Friday, August 5, 2011

Ridiculous mnemonics

Hey everyone! It's my revamped blog! I figured since medical school consumes my entire life now, I'll make this blog about medical school.

There are a lot of things to memorize in medical school so students and doctors come up with mnemonics to help remember them. However in my experience, some of them don't actually help you remember whatever it is you're supposed to remember. Furthermore, clinicians tend to publish papers introducing their mnemonic as if it's the greatest thing ever. This I find ridiculous.

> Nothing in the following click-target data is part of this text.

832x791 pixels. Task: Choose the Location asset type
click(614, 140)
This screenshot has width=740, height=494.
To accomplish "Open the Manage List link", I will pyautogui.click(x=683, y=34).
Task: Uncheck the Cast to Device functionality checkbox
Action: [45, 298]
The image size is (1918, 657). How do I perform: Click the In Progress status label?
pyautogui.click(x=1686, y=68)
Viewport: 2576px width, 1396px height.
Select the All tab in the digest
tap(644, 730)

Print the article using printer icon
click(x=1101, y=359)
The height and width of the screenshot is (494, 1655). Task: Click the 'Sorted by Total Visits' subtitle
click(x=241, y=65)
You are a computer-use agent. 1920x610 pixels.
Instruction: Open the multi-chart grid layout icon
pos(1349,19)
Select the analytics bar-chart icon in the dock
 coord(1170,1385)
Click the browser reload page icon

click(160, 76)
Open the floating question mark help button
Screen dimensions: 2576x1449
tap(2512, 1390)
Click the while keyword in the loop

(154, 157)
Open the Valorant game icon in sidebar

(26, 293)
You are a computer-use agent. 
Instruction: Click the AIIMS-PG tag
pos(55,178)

HEADSSS is supposed to help pediatricians remember important questions to ask adolescents. However, all I could remember was that it was sort of like the word "head" but with some extra letters but I couldn't remember which letters, let alone what each stood for. I had to Google it when writing up this post.

H: home
E: education/employment
A: activities
D: drugs
S: sexuality
S: suicide/depression
S: safety

PPQRST has the honor of being the first ridiculous mnemonic I learned back when we were all bright-eyed first semester students. It's purpose is to help clinicians thorough assess a medical complaint. The problem is that we can't phrase the question to the patient the way the mnemonic is. We are supposed to ask questions simply and directly. Words like "palliative" and "provocative" are out so we have to remember to ask what makes the pain better and what makes it worse.

P: palliative factors
P: provocative factors
Q: quality of the pain
R: radiation
S: severity
T: temporal course
T: treatment

An internal medicine resident told me that for Step 2, PPQRST doesn't cut it because the student has to elicit a lot more specific information about the complaint. He has many more mnemonics for that. Yikes.